Green Party presidential nominee Dr. Jill Stein lays out why she is among the “well kept secrets” of the 2016 election, and what Americans can expect after all of the votes are counted.
Without easy ballot access or an opportunity to debate Donald Trump or Hillary Clinton, Stein has had to work that much harder to garner the attention of voters. But she does believe most Americans agree with her that neither of the major candidates promise a bright future.
Stein’s strongest support, she tells RT’s Ed Schultz, comes from “millennials” as well as “independents ... immigrants, and ... people of color. That's where we're running strongest. Those are also the demographics that are massively undersampled in most polls.”
“I'm really encouraging people not to throw their vote away on a failed two-party system that's throwing the American people under the bus,” she said, “that this is the time to invest our votes in a real movement for change.”

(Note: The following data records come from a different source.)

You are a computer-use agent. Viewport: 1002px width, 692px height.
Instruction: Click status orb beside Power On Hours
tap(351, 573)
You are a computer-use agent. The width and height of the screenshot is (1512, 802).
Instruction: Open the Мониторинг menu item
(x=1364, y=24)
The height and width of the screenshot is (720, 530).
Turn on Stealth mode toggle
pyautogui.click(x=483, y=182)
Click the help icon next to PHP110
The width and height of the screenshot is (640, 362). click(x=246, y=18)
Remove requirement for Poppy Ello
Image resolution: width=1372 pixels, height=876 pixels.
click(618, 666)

“If we hit that 5 percent threshold, it's a whole new ballgame in terms of matching funds worth $10 million and automatic ballot status, so that we can hit the ground running, not four years from now, but starting on November 9 for the local races coming up this Spring,” she says.
Asked about a previous statement that Clinton is a “mushroom cloud waiting to happen,” Stein said, “My point is that Donald Trump is a wildcard. He's a loose cannon, but we shouldn't fool ourselves into thinking that we're going to be safe and secure with Hillary Clinton in the White House.”

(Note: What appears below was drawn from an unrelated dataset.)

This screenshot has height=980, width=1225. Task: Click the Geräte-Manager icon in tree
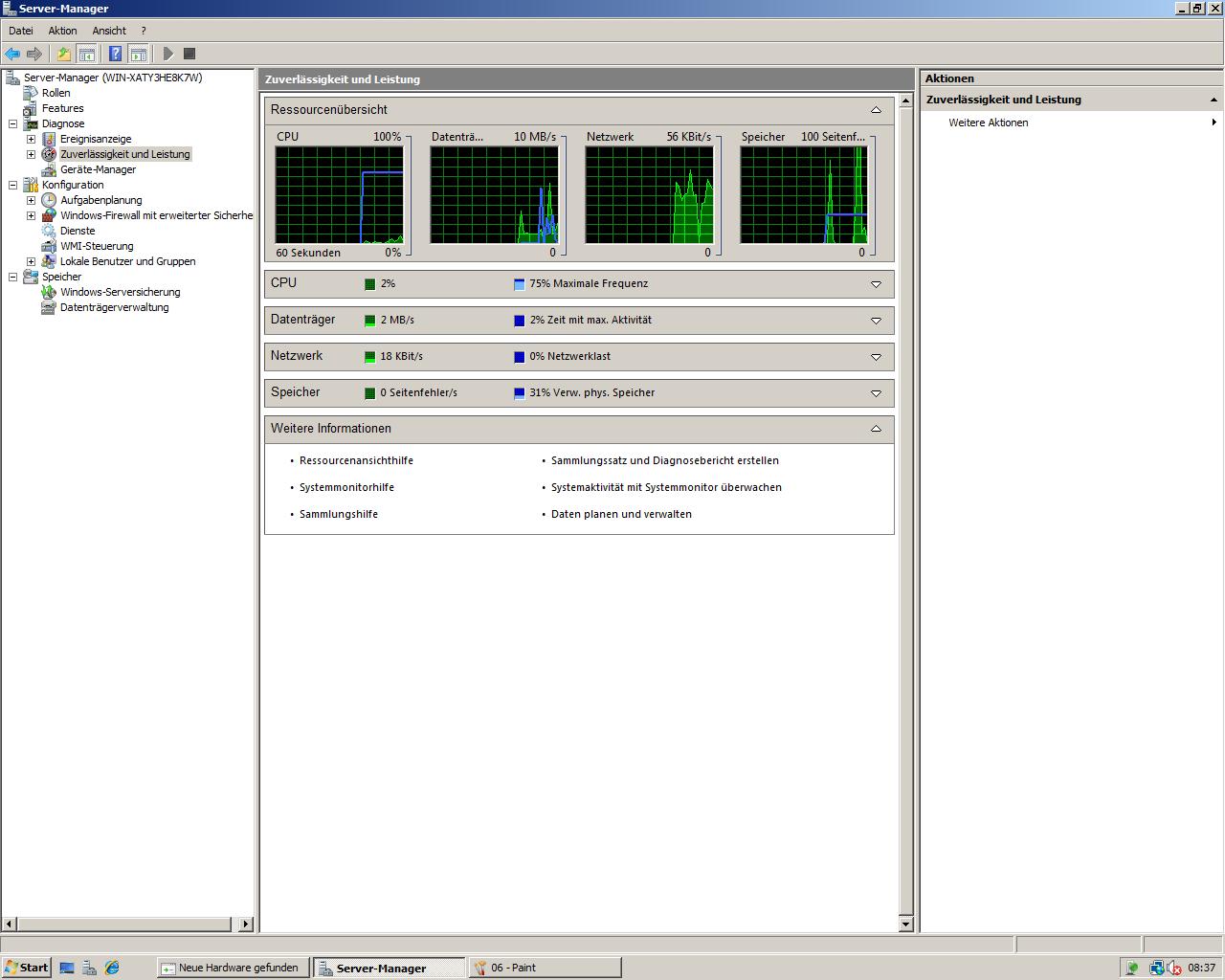click(49, 169)
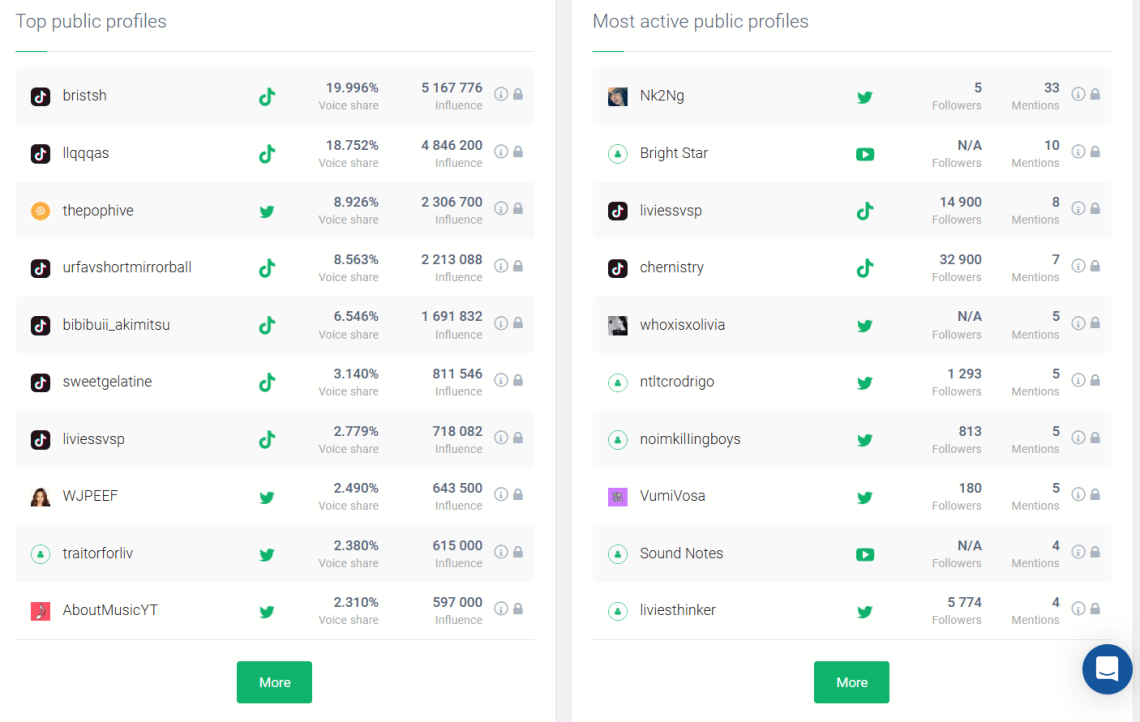The width and height of the screenshot is (1140, 722).
Task: Click lock icon in liviesthinker row
Action: coord(1095,608)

“Hillary Clinton has a proven track record for catastrophic, failed wars,” Stein stressed, citing Iraq and Libya. “Her stated policy in Syria is to go for a no-fly zone, which amounts to a declaration of war with Russia at a time that we have two-thousand nuclear weapons on hair-trigger alert.”
“None other than Mikhail Gorbachev, the former leader of the Soviet Union, himself has said that this is the most dangerous moment in all of history for the potential to slip into nuclear war,” she continued. “And that could certainly happen in the blink of an eye if Hillary Clinton has her way in Syria.”

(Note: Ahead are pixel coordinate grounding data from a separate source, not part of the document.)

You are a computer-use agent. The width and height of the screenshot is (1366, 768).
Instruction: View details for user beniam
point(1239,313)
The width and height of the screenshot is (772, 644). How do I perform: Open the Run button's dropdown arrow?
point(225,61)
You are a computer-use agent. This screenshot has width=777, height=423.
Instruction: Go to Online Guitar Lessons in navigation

Impending disasters aside, Stein is confident that third-party options like herself and the Libertarian Party’s nominee Gary Johnson will break through before long.
“I think Gary Johnson and I are the well kept secrets. We're the inconvenient truth, because these candidates have been the most unpopular, the most disliked, the most untrusted from the very beginning,” she said. “A poll in the New York Times a couple days ago said that 80 percent of the American public considers this election repulsive. When you're repulsed, you're looking for somewhere else to go.”